Doctors don’t always know what’s best. Of course doctors are miracle workers and the doctors I am seeing now are truly wonderful, but everyone else I have seen so far has been blinded, ironically, by my diabetes and age (I’m not old!). There’s a difference between searching for a diagnosis because you are scared of it and knowing in your gut, your instincts telling you something isn’t right. And if something isn’t right, if you really feel somebody has missed something, don’t give up! Instincts are there for a reason, and I would say follow them. Doctors aren’t always right, they are only human and every human can make a mistake, and clearly many of the doctors I’ve met have, but I hold no malice to them, I just hope my sight will now be fully saved under the right care.

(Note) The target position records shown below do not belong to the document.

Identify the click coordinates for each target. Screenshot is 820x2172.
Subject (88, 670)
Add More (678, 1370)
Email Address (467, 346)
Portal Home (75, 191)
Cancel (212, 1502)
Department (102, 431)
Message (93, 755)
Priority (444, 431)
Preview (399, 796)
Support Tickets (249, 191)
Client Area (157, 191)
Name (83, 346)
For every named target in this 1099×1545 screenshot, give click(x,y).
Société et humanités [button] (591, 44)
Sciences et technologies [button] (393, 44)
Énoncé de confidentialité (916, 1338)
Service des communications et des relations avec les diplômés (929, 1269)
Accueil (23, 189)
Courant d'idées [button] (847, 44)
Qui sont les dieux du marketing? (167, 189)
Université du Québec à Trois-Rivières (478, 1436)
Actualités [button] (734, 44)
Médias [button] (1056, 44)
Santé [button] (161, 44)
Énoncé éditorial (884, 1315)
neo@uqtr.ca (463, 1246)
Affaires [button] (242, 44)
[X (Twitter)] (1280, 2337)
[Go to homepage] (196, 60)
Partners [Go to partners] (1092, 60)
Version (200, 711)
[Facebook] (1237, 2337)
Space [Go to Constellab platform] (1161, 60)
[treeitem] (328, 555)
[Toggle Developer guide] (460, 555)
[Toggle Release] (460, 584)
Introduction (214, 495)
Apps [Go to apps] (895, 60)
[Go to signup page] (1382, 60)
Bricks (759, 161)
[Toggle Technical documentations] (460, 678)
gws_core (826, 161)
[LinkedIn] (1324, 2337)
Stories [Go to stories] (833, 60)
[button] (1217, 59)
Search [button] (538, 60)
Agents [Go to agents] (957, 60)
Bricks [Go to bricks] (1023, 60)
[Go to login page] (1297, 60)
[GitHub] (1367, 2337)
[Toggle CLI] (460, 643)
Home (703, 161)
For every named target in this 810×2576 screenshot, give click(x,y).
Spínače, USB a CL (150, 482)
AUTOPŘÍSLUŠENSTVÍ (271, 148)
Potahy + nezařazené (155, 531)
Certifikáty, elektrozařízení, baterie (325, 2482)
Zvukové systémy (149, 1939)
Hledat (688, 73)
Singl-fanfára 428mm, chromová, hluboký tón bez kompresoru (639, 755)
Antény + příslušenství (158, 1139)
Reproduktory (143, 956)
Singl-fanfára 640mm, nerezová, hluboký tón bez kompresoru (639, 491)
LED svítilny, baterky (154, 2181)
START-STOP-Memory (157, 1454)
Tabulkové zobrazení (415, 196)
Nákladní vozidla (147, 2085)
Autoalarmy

These doctors are very competent and confident that with the right treatment I’ll be okay. But I have to admit I’m still scared. And still blind in my left eye. I’ll be visiting the hospital every week from now on. So fingers crossed I will get better. I hope you can wish me (or my eyes) luck too. 🙂
Thank you for taking the time to read this long post. I’ll be getting back to my normal reviewing activities from now on. I can still see with one eye but with the back and forth to hospital my post schedule might get a bit erratic. I hope and wish all of you your health. It’s such an important thing, you just don’t realise how important until something in your body goes wrong.